Write out everything from the line containing "The height and" down to the line containing "point(176,270)", keeping each line exactly as it stands and including both of those lines.

Provided data →
::::
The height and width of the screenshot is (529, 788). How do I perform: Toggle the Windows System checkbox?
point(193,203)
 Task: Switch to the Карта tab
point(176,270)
::::
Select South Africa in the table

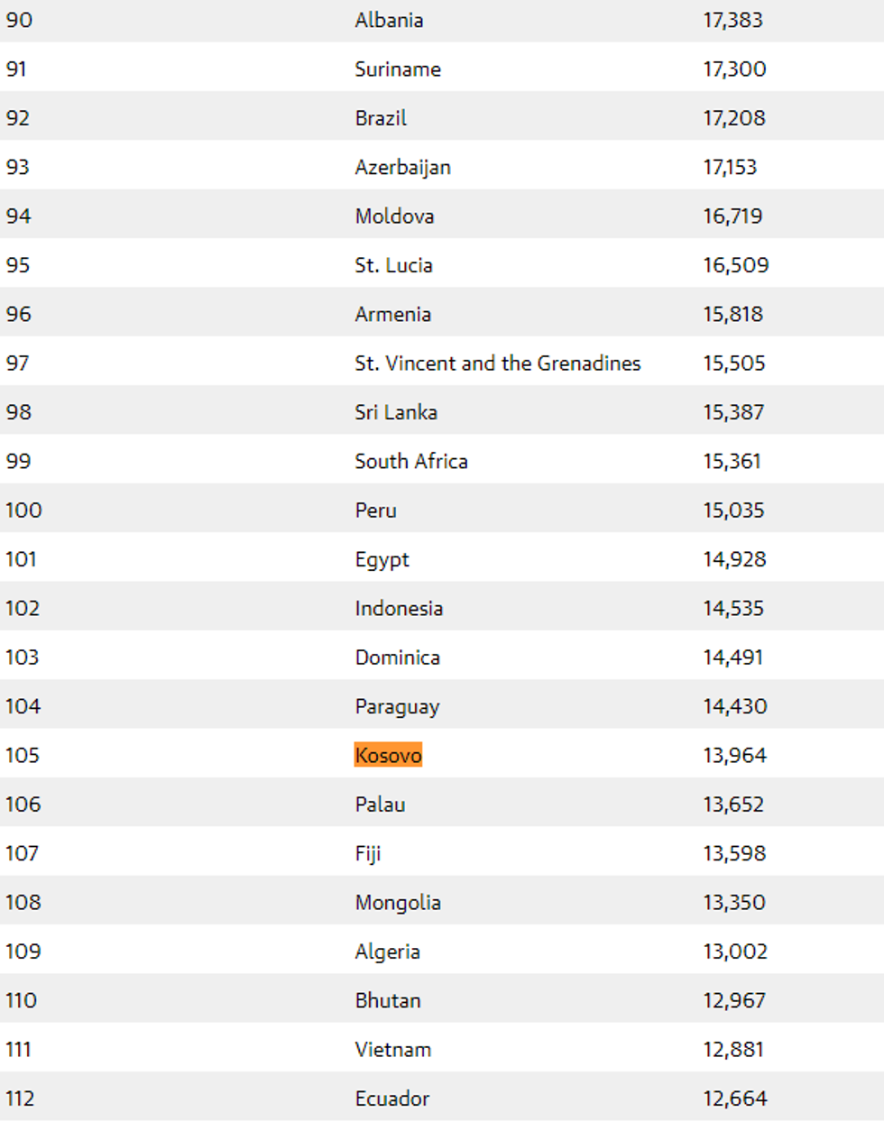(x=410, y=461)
::::
Task response →
The height and width of the screenshot is (529, 788). How do I perform: Toggle the Windows System checkbox?
point(193,203)
 Task: Switch to the Карта tab
point(176,270)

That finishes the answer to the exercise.